▶ _Written problem_: Can you reproduce the rows below word for word, from the very first row through the line holding "Action: (73, 521)", both ends included?

▶ _Given records_:
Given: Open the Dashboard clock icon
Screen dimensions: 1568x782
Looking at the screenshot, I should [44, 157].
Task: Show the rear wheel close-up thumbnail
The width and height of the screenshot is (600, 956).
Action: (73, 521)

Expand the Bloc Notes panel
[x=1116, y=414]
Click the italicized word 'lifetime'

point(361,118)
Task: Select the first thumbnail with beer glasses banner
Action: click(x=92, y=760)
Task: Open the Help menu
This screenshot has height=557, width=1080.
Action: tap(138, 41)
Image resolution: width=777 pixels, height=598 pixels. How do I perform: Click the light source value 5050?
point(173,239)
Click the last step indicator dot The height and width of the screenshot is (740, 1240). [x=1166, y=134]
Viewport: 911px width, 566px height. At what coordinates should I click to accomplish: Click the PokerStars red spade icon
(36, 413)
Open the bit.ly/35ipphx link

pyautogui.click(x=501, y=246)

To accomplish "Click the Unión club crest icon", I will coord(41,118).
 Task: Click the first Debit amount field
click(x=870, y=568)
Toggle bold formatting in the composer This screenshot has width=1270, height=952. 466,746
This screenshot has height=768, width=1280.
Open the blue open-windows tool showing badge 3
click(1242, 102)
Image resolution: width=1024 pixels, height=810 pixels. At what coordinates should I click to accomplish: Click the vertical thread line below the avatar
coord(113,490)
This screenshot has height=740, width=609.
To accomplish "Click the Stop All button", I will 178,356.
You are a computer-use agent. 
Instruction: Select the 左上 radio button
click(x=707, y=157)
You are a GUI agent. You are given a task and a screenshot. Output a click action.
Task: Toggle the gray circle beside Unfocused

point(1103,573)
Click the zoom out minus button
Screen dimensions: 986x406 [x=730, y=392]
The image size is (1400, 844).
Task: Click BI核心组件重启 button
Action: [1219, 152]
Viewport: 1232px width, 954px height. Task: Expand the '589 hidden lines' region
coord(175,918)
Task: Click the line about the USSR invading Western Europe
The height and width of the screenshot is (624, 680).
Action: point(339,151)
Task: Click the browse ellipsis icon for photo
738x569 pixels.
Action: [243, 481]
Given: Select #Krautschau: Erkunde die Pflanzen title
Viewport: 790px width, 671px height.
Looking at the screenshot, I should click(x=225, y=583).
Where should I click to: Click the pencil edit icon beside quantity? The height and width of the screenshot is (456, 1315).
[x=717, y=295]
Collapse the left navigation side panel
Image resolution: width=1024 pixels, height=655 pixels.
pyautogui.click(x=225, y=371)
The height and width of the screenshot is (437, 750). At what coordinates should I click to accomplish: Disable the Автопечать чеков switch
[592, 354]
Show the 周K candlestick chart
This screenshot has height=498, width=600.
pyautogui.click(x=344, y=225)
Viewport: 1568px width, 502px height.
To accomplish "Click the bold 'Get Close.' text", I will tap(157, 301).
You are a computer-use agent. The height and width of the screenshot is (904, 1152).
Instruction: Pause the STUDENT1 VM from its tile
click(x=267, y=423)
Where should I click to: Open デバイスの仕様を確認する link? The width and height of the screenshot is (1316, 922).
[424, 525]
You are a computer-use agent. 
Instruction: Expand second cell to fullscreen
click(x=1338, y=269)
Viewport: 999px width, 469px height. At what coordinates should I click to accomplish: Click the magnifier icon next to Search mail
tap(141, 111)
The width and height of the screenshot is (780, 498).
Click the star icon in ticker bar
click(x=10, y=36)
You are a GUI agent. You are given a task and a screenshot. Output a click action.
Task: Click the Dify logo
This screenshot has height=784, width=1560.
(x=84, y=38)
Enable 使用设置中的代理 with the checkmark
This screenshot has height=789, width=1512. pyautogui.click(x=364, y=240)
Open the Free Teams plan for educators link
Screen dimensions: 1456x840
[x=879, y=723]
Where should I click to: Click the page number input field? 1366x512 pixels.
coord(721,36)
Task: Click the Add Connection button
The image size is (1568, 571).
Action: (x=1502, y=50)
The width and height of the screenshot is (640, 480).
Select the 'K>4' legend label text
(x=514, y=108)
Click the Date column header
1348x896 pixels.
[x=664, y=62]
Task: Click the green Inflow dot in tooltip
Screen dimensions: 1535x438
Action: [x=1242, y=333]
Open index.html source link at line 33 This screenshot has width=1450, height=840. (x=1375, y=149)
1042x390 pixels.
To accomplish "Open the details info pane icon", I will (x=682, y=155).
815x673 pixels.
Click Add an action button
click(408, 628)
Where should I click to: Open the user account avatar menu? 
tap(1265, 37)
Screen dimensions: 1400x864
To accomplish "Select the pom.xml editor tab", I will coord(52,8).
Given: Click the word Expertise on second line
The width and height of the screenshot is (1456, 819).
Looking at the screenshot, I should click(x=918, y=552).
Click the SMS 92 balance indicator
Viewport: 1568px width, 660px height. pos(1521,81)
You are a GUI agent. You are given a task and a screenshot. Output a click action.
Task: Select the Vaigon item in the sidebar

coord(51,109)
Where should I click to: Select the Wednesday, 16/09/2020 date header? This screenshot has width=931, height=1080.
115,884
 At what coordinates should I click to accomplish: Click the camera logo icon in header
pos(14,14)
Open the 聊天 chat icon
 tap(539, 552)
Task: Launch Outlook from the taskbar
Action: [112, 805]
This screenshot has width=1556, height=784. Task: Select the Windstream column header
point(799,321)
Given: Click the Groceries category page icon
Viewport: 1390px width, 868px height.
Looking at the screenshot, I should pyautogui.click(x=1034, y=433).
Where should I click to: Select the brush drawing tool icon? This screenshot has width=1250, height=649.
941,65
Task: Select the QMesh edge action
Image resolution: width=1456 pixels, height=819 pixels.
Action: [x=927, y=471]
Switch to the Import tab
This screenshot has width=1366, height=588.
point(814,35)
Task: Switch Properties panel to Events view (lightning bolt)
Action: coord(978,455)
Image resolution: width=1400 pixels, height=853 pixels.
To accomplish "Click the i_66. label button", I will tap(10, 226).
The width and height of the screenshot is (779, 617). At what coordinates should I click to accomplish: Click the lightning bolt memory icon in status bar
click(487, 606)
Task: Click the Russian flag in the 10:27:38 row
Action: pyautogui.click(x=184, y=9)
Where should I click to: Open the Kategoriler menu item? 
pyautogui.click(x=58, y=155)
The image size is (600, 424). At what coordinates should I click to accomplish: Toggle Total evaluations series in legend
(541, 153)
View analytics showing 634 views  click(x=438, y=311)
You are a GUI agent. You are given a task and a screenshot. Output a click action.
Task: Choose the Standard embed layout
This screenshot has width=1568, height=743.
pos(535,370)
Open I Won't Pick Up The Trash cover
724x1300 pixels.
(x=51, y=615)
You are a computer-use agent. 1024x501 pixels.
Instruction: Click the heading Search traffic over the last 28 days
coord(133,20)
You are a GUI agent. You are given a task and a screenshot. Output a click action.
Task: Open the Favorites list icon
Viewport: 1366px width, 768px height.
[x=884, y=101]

▶ _Response to the task_:
Given: Open the Dashboard clock icon
Screen dimensions: 1568x782
Looking at the screenshot, I should [44, 157].
Task: Show the rear wheel close-up thumbnail
The width and height of the screenshot is (600, 956).
Action: (73, 521)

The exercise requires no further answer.